Silvio Jeremias sedang dalam perjalanan pulang dari pekerjaannya di pom bensin pada malam tanggal 25 Oktober, di ibukota Mozambik Maputo, ketika dia dan teman-temannya kebetulan menemui sekelompok demonstran yang sedang berunjuk rasa menentang hasil pemilihan hari itu. Partai Frelimo yang berkuasa, kandidat presiden Daniel Chapo berhasil mendapatkan 70,7% suara, menurut hasil resmi, memastikan partai yang telah memerintah Mozambik sejak merdeka pada tahun 1975 tetap berkuasa, tetapi ada banyak tuduhan kecurangan yang meluas. Selama protes, satu dari banyak di seluruh negara, polisi menembak peluru langsung dan Jeremias, yang memiliki seorang putri berusia dua tahun, tewas tertembak.

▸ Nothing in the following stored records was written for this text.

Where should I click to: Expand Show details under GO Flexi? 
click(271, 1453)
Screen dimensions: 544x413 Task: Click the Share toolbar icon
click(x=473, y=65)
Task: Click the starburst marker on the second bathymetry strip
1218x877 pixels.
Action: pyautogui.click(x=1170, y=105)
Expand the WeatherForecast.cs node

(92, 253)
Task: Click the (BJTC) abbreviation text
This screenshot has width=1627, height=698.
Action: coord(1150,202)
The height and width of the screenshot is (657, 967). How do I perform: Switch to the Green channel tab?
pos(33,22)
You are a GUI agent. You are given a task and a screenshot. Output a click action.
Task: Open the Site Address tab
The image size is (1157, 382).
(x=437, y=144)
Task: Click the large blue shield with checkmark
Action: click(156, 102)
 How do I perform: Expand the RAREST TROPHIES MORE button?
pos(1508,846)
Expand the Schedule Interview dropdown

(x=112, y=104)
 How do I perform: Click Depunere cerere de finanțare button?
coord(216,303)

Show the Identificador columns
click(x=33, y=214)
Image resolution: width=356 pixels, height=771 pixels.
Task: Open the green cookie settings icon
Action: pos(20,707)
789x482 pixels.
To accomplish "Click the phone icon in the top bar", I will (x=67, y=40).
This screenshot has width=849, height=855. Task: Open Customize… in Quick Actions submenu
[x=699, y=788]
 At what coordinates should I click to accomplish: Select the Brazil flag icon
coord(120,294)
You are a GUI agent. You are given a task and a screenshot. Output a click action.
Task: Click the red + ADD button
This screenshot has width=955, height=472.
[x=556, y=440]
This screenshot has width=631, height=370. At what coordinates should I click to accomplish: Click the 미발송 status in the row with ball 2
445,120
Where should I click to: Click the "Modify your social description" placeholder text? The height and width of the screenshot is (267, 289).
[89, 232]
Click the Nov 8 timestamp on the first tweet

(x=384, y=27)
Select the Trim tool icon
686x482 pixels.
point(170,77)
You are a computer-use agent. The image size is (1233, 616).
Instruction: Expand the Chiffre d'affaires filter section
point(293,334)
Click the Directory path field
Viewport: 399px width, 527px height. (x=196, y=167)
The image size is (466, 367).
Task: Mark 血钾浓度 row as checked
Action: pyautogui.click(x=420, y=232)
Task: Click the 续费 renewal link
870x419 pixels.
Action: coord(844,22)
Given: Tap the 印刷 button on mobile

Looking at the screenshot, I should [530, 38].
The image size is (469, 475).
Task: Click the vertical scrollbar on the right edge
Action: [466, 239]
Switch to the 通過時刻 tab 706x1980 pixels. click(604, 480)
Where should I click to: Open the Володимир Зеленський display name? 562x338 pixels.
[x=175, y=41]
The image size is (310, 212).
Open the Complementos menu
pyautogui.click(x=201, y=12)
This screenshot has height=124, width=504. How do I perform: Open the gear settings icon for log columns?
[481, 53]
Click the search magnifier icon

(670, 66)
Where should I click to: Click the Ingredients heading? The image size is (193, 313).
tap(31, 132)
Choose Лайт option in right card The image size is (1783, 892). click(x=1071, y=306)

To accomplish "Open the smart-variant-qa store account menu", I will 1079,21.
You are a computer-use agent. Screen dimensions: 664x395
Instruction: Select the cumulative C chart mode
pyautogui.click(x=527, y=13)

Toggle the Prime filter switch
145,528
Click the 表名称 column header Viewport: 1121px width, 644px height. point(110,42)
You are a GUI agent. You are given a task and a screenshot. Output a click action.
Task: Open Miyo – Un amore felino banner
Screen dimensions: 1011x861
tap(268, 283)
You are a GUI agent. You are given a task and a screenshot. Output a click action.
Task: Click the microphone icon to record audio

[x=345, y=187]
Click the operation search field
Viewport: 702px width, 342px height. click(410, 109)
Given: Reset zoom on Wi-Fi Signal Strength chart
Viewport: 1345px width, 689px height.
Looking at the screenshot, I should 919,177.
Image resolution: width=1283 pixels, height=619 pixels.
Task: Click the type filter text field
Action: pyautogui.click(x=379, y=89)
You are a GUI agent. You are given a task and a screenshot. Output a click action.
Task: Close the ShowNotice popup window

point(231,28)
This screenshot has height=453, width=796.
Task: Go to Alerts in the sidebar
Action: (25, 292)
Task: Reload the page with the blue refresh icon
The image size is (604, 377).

“Situasi ini benar-benar mengejutkan bagi kami. Dia masih sangat muda,” kata temannya Carmelita Chissico. Jeremias adalah salah satu dari setidaknya 11 orang yang tewas oleh pasukan keamanan selama protes menentang hasil pemilihan di seluruh negara pada 24 dan 25 Oktober, sementara 50 orang menerima luka tembak serius, menurut Human Rights Watch. António Niquice, anggota komite pusat Frelimo, mengatakan dia terkejut oleh penembakan tersebut dan meminta keadilan untuk para pembunuh.
Pria berseragam polisi juga diduga menembak Mondlane saat dia mengadakan konferensi pers pada 21 Oktober di tempat di mana Dias dan Guambe tewas. “Mereka mulai menembak peluru langsung secara langsung pada… Venâncio,” kata Amade Ali, seorang 30 tahun yang bertindak sebagai salah satu pengawal tubuh Mondlane. “Kami mulai berlari ke mobil [dan saya] tiba-tiba terkena peluru langsung, bukan yang karet,” katanya, menunjukkan bahwa sebutir peluru mengenai pipi kanannya.
Bagi yang berduka atas Jeremias, duka cita mereka bergabung dengan tuntutan perubahan politik. Tanggal Selasa lalu, saat pelayat menangis di atas peti matinya, mengenakan kaos putih yang memuat wajahnya dan mengangkat fotonya. Mereka berteriak, memanggil untuk keadilan dan demokrasi. Dalam rekaman yang disiarkan oleh STV, sebuah stasiun TV lokal, dua wanita muda mengangkat spanduk kertas berbahasa Portugis yang bertuliskan: “Anda dapat membunuh saya tetapi jangan membunuh demokrasi.”